At the top of the dbt_profiles.yml file, we can also specify some minor global configuration setting which specify things such as how DBT logs it's results and whether or not it uses colours at the terminal.
config: send_anonymous_usage_stats: <true | false> use_colors: <true | false> partial_parse: <true | false> printer_width: <integer> write_json: <true | false> warn_error: <true | false> warn_error_options: <include: all | include: [<error-name>] | include: all, exclude: [<error-name>]> log_format: <text | json | default> debug: <true | false> version_check: <true | false> fail_fast: <true | false> use_experimental_parser: <true | false> static_parser: <true | false>
Again, these are user specific concerns rather than being tied the specific project, so it makes sense to manage these outside of the model code.
These settings are described in more detail here.
Building Profiles From Existing Projects
In the examples below we have created new projects and created the profile placedholders as a side effect of that.
However, it is also possible to checkout an existing project and use DBT init to build the profile.
rm -rf ~/.dbt/profiles.yml cd ecommerce_analytics dbt init
This will give us a correctly formatted profiles.yml script.
Out of the box, this would be the standard template which still needs fully populating. However, the developer of the model project can specify defaults and prompt for information using the profile_template.yml file in order to ensure that the profile is correctly configured.
Validating The Setup
After changing setting in the profiles.yml file, it can be useful to re-validate these connection details with dbt debug. As well as checking the file is correctly formatted, dbt debug will also attempt to connect to the databases to confirm we have correct credentials in place.
Which should output that all three database connections are healthy:
Running with dbt=0.21.0 dbt version: 0.21.0 python version: 3.8.10 python path: /usr/bin/python3 os info: Linux-5.10.47-linuxkit-x86_64-with-glibc2.29 Using profiles.yml file at /root/.dbt/profiles.yml Using dbt_project.yml file at /ecommerce_analytics/dbt_project.yml Configuration: profiles.yml file [OK found and valid] dbt_project.yml file [OK found and valid] Required dependencies: - git [OK found] Connection: host: localhost port: 5432 user: postgres database: pizzastore schema: dev_pizzastore search_path: None keepalives_idle: 0 sslmode: None Connection test: [OK connection ok] All checks passed!

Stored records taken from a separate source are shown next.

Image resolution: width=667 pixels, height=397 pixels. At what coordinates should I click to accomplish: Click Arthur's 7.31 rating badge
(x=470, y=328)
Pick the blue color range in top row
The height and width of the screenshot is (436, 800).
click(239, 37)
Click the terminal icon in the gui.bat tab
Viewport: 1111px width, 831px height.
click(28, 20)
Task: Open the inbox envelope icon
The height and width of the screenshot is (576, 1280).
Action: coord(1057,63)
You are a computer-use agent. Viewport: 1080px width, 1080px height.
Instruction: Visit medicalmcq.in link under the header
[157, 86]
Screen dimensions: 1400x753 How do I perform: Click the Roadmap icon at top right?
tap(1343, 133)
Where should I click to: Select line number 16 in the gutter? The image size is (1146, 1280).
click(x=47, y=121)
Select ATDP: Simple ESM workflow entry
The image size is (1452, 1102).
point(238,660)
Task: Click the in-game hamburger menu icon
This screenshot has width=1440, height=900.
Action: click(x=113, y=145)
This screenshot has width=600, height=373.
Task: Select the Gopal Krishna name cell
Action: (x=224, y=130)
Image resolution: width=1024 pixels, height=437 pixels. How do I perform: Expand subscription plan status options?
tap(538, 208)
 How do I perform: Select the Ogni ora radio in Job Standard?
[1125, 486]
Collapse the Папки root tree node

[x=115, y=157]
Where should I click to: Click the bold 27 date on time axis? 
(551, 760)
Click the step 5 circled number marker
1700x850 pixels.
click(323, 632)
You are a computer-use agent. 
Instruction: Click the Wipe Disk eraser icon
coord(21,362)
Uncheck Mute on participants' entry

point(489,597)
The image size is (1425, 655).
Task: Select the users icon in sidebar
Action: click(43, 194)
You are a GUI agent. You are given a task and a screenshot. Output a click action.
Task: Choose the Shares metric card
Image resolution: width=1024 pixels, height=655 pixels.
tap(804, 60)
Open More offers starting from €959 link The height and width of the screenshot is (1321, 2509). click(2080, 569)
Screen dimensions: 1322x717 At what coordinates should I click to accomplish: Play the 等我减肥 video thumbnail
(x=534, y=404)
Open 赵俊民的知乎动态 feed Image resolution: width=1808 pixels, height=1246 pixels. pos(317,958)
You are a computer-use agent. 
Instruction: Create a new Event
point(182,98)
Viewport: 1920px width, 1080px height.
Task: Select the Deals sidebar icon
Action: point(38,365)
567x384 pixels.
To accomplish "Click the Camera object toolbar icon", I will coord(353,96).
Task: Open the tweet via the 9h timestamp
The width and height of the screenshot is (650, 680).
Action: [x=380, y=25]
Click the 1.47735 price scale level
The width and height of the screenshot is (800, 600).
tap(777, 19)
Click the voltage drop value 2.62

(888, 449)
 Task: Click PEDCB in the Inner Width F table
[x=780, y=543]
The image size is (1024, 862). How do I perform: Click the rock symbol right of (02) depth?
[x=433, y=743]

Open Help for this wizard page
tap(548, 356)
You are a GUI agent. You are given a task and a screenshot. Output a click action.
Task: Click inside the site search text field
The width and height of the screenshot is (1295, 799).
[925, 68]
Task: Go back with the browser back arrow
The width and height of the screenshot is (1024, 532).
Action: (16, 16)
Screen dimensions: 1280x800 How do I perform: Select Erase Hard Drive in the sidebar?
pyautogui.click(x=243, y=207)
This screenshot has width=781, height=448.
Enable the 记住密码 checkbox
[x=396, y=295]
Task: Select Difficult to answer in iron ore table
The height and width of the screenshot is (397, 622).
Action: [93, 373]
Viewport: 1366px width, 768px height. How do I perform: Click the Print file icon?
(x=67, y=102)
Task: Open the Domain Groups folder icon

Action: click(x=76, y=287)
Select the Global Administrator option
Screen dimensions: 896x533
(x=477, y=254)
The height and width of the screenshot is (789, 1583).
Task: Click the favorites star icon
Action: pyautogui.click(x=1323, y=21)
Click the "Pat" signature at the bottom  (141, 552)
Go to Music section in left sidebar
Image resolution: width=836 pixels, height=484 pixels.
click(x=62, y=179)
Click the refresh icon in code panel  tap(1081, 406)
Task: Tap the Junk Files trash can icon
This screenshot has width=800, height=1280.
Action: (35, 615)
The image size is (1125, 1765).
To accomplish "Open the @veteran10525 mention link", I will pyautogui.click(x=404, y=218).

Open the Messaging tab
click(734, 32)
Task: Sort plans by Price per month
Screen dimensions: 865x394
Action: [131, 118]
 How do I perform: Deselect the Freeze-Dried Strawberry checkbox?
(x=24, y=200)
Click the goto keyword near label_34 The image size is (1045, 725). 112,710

We can also validate other targets like so:
dbt debug -t prod
Running with dbt=0.21.0 dbt version: 0.21.0 python version: 3.8.10 python path: /usr/bin/python3 os info: Linux-5.10.47-linuxkit-x86_64-with-glibc2.29 Using profiles.yml file at /root/.dbt/profiles.yml Using dbt_project.yml file at /ecommerce_analytics/dbt_project.yml Configuration: profiles.yml file [OK found and valid] dbt_project.yml file [OK found and valid] Required dependencies: - git [OK found] Connection: host: localhost port: 5432 user: postgres database: pizzastore schema: prod_pizzastore search_path: None keepalives_idle: 0 sslmode: None Connection test: [OK connection ok] All checks passed!
In the DBT profiles described above, note that we can specify a number of threads for each database target. This is the maximum number of parallel activities that DBT will execute at any one time.
Though executing more work in parallel is generally a good thing, increasing this to an arbitrarily high number isn't necessarily the best thing to do. It will add extra load to the machine running the DBT client, the data warehouse, and perhaps even result in a net slowdown due to too much parallel work. In environments such as Snowflake where we have conumption based billing, this may also have a cost implication if we need to create more higher powered virtual warehouses.
This said, increasing the number of threads is a valid option if you are looking to improve the speed and latency of your data transformations.
Note that your DBT transformation may consist of a set of dependent steps. Threads will respect these dependencies meaning that you may also be limited in the amount of parralelism that can be achieved if you have a long chain of dependent transformations to resolve.